→ Saved data entries:
↓↓↓

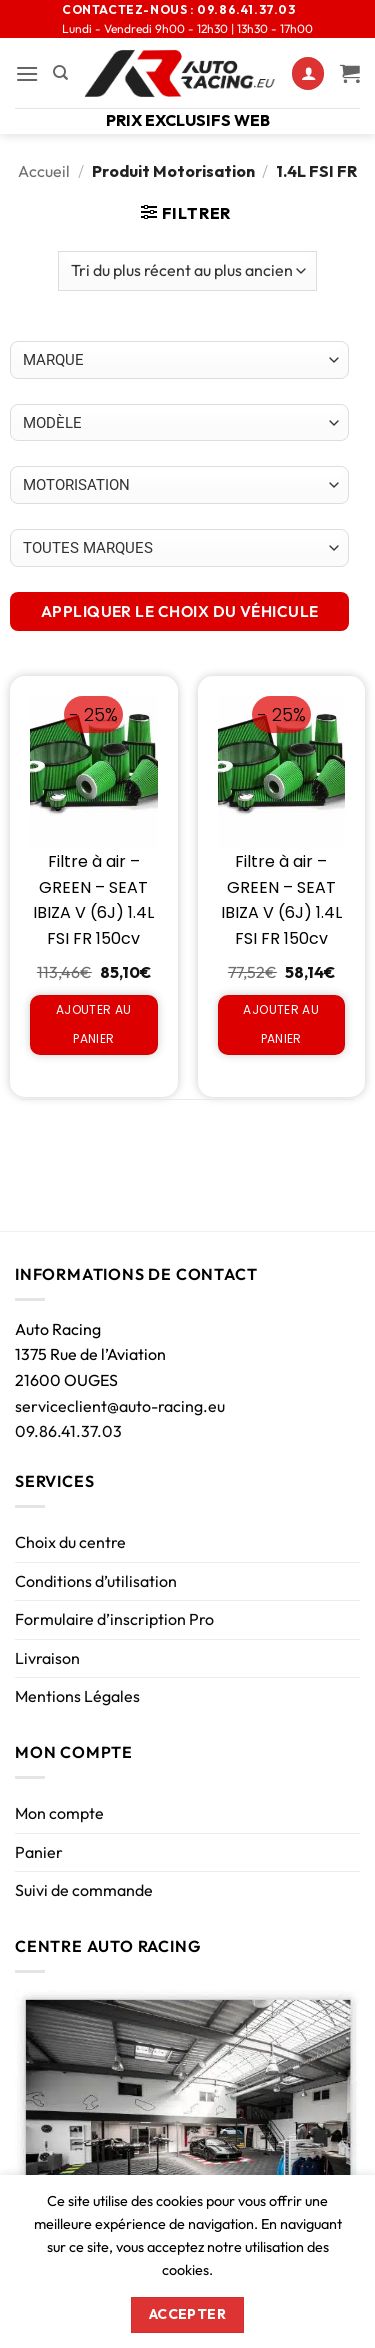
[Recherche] (60, 73)
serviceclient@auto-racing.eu (120, 1406)
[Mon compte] (308, 73)
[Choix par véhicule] (179, 360)
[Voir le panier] (350, 73)
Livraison (47, 1658)
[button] (27, 73)
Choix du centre (70, 1542)
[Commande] (187, 271)
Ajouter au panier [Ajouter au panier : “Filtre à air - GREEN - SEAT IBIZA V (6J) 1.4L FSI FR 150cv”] (94, 1024)
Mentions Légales (77, 1696)
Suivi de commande (84, 1890)
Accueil (44, 171)
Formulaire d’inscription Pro (114, 1619)
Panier (39, 1852)
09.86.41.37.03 (68, 1431)
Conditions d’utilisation (96, 1581)
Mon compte (59, 1813)
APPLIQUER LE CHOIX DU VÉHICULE (180, 611)
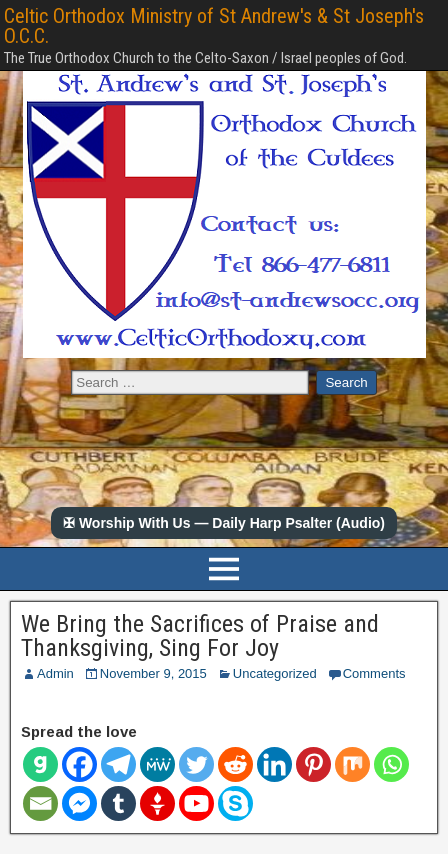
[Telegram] (118, 764)
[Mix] (352, 764)
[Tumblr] (118, 803)
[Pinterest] (313, 764)
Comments (374, 673)
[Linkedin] (274, 764)
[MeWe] (157, 764)
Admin (55, 673)
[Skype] (235, 803)
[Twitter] (196, 764)
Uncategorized (275, 673)
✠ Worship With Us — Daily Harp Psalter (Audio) (224, 523)
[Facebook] (79, 764)
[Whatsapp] (391, 764)
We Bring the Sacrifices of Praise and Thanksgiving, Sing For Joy (200, 636)
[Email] (40, 803)
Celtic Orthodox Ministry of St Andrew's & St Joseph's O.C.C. (214, 26)
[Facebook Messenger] (79, 803)
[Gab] (40, 764)
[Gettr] (157, 803)
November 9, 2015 (153, 673)
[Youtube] (196, 803)
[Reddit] (235, 764)
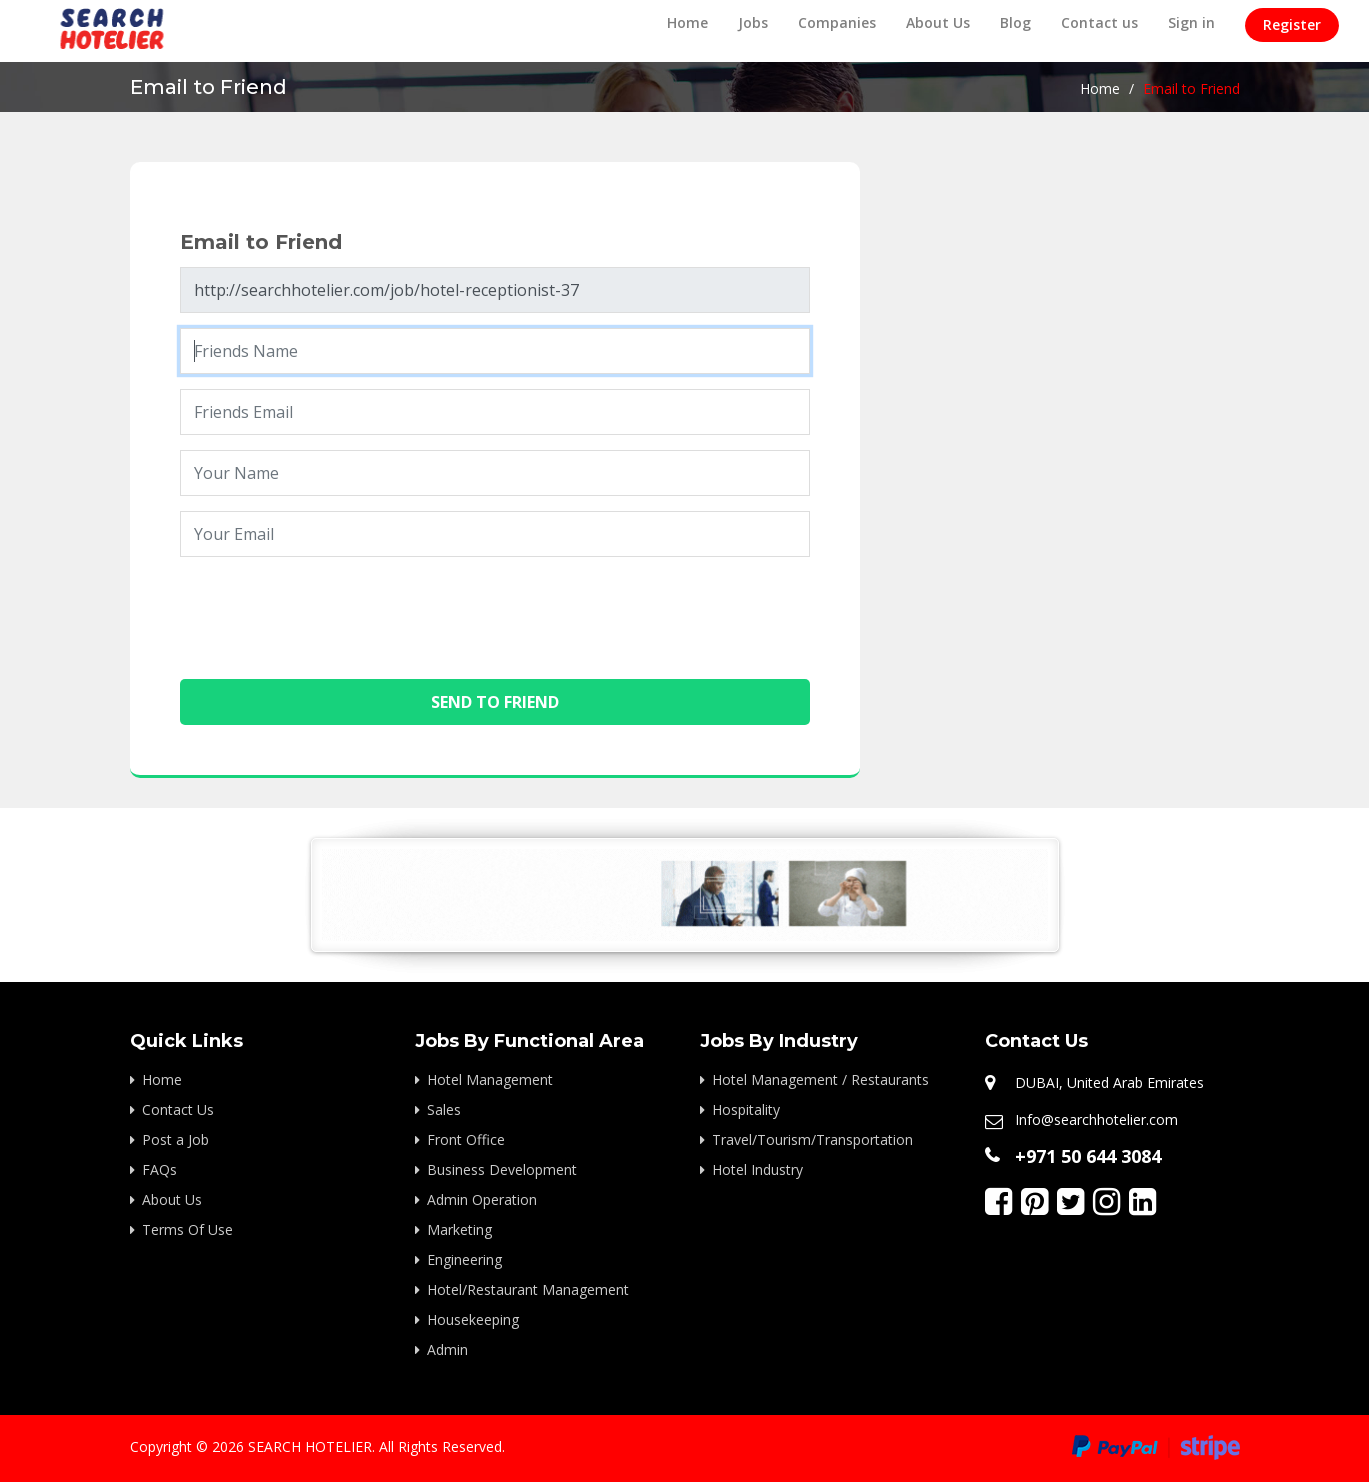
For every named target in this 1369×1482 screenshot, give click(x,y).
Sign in (1191, 22)
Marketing (459, 1229)
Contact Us (178, 1109)
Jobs (753, 22)
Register (1292, 24)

↑↑↑

→ EXERCISE PROMPT: Rewrite every line of the records above as a numbered list, skipping blank lines. Leave the pictures out of your answer.

→ PROBLEM SOLUTION:
1. [Recherche] (60, 73)
2. serviceclient@auto-racing.eu (120, 1406)
3. [Mon compte] (308, 73)
4. [Choix par véhicule] (179, 360)
5. [Voir le panier] (350, 73)
6. Livraison (47, 1658)
7. [button] (27, 73)
8. Choix du centre (70, 1542)
9. [Commande] (187, 271)
10. Ajouter au panier [Ajouter au panier : “Filtre à air - GREEN - SEAT IBIZA V (6J) 1.4L FSI FR 150cv”] (94, 1024)
11. Mentions Légales (77, 1696)
12. Suivi de commande (84, 1890)
13. Accueil (44, 171)
14. Formulaire d’inscription Pro (114, 1619)
15. Panier (39, 1852)
16. 09.86.41.37.03 (68, 1431)
17. Conditions d’utilisation (96, 1581)
18. Mon compte (59, 1813)
19. APPLIQUER LE CHOIX DU VÉHICULE (180, 611)
20. [Telegram] (118, 764)
21. [Mix] (352, 764)
22. [Tumblr] (118, 803)
23. [Pinterest] (313, 764)
24. Comments (374, 673)
25. [Linkedin] (274, 764)
26. [MeWe] (157, 764)
27. Admin (55, 673)
28. [Skype] (235, 803)
29. [Twitter] (196, 764)
30. Uncategorized (275, 673)
31. ✠ Worship With Us — Daily Harp Psalter (Audio) (224, 523)
32. [Facebook] (79, 764)
33. [Whatsapp] (391, 764)
34. We Bring the Sacrifices of Praise and Thanksgiving, Sing For Joy (200, 636)
35. [Email] (40, 803)
36. Celtic Orthodox Ministry of St Andrew's & St Joseph's O.C.C. (214, 26)
37. [Facebook Messenger] (79, 803)
38. [Gab] (40, 764)
39. [Gettr] (157, 803)
40. November 9, 2015 (153, 673)
41. [Youtube] (196, 803)
42. [Reddit] (235, 764)
43. For every named target in this 1369×1482 screenshot, give click(x,y).
44. Sign in (1191, 22)
45. Marketing (459, 1229)
46. Contact Us (178, 1109)
47. Jobs (753, 22)
48. Register (1292, 24)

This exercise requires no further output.